§ **Your objective**:
Copy out the rows verbatim, starting at the line containing "Given: Click the brick_light_blend_color" and ending at the line containing "point(255,177)".

>> start Data for the task

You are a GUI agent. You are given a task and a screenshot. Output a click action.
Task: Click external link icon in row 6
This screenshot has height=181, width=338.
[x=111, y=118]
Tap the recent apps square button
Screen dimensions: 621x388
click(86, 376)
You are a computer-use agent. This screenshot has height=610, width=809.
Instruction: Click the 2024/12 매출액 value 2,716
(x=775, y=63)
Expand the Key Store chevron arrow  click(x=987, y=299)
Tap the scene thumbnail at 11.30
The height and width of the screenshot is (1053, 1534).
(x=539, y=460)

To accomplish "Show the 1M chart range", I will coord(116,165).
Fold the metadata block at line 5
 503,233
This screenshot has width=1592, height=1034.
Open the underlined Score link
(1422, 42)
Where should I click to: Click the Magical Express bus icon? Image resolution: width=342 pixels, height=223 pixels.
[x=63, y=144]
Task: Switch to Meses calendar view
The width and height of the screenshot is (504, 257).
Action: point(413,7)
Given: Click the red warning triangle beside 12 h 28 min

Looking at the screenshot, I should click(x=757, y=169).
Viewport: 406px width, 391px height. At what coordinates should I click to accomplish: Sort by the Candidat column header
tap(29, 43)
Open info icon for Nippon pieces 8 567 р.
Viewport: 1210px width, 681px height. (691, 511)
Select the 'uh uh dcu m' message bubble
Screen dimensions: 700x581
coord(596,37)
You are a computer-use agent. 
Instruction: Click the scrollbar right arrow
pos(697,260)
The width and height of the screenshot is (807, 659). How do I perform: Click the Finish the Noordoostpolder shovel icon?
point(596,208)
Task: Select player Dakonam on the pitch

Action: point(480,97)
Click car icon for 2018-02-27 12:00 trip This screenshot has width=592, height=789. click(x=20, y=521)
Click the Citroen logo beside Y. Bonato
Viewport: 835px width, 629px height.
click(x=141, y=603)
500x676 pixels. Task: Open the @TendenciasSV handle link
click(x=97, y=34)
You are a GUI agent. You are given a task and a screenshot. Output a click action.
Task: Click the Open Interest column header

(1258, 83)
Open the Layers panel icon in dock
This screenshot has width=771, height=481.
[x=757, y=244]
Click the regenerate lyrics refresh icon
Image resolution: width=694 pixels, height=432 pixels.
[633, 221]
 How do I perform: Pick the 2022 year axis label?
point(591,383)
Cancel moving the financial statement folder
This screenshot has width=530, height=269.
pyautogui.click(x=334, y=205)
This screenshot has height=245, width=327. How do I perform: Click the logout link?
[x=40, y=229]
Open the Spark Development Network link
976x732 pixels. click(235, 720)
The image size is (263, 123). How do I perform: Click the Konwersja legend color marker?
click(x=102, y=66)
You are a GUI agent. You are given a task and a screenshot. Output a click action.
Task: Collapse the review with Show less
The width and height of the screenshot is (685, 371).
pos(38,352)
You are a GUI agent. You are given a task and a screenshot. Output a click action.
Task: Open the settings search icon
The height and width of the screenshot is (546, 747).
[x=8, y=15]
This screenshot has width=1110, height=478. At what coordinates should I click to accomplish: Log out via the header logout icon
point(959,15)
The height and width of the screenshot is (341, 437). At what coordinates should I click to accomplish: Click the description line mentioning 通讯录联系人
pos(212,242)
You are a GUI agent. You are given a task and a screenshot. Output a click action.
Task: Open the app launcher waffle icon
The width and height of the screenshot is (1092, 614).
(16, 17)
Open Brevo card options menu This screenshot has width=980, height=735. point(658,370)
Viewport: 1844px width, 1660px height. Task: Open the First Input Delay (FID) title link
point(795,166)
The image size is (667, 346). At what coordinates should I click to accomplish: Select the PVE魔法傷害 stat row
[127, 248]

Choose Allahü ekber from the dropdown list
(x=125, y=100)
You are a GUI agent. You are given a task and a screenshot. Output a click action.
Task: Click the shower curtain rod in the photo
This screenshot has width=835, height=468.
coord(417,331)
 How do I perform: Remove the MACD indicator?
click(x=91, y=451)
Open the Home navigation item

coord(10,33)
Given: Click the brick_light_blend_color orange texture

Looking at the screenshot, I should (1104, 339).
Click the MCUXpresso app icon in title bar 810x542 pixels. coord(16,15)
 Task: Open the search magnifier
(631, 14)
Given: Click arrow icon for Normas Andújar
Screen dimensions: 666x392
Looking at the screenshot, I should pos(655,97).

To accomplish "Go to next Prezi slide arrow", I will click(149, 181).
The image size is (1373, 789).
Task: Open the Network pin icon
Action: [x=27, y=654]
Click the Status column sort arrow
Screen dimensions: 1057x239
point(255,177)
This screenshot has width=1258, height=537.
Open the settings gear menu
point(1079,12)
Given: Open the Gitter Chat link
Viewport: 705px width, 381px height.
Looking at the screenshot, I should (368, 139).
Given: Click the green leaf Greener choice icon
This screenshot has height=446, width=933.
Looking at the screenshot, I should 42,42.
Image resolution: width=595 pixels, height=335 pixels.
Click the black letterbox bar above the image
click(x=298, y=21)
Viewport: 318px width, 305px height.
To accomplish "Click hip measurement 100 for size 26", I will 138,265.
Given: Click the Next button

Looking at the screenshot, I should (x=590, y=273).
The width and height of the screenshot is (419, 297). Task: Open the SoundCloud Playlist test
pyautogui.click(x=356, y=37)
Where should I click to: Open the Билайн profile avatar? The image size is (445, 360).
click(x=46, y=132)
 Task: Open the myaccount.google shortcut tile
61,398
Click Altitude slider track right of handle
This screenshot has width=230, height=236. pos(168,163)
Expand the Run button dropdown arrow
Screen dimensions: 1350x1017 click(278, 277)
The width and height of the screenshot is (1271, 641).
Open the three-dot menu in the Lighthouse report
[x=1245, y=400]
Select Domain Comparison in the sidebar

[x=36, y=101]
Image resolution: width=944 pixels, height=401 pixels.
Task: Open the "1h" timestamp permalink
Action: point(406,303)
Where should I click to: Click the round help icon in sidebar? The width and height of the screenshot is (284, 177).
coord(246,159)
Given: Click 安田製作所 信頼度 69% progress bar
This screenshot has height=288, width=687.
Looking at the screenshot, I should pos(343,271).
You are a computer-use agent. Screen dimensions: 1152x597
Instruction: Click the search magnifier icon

>> end Data for the task

§ **Result of this exercise**:
Given: Click the brick_light_blend_color orange texture

Looking at the screenshot, I should (1104, 339).
Click the MCUXpresso app icon in title bar 810x542 pixels. coord(16,15)
 Task: Open the search magnifier
(631, 14)
Given: Click arrow icon for Normas Andújar
Screen dimensions: 666x392
Looking at the screenshot, I should pos(655,97).

To accomplish "Go to next Prezi slide arrow", I will click(149, 181).
The image size is (1373, 789).
Task: Open the Network pin icon
Action: [x=27, y=654]
Click the Status column sort arrow
Screen dimensions: 1057x239
point(255,177)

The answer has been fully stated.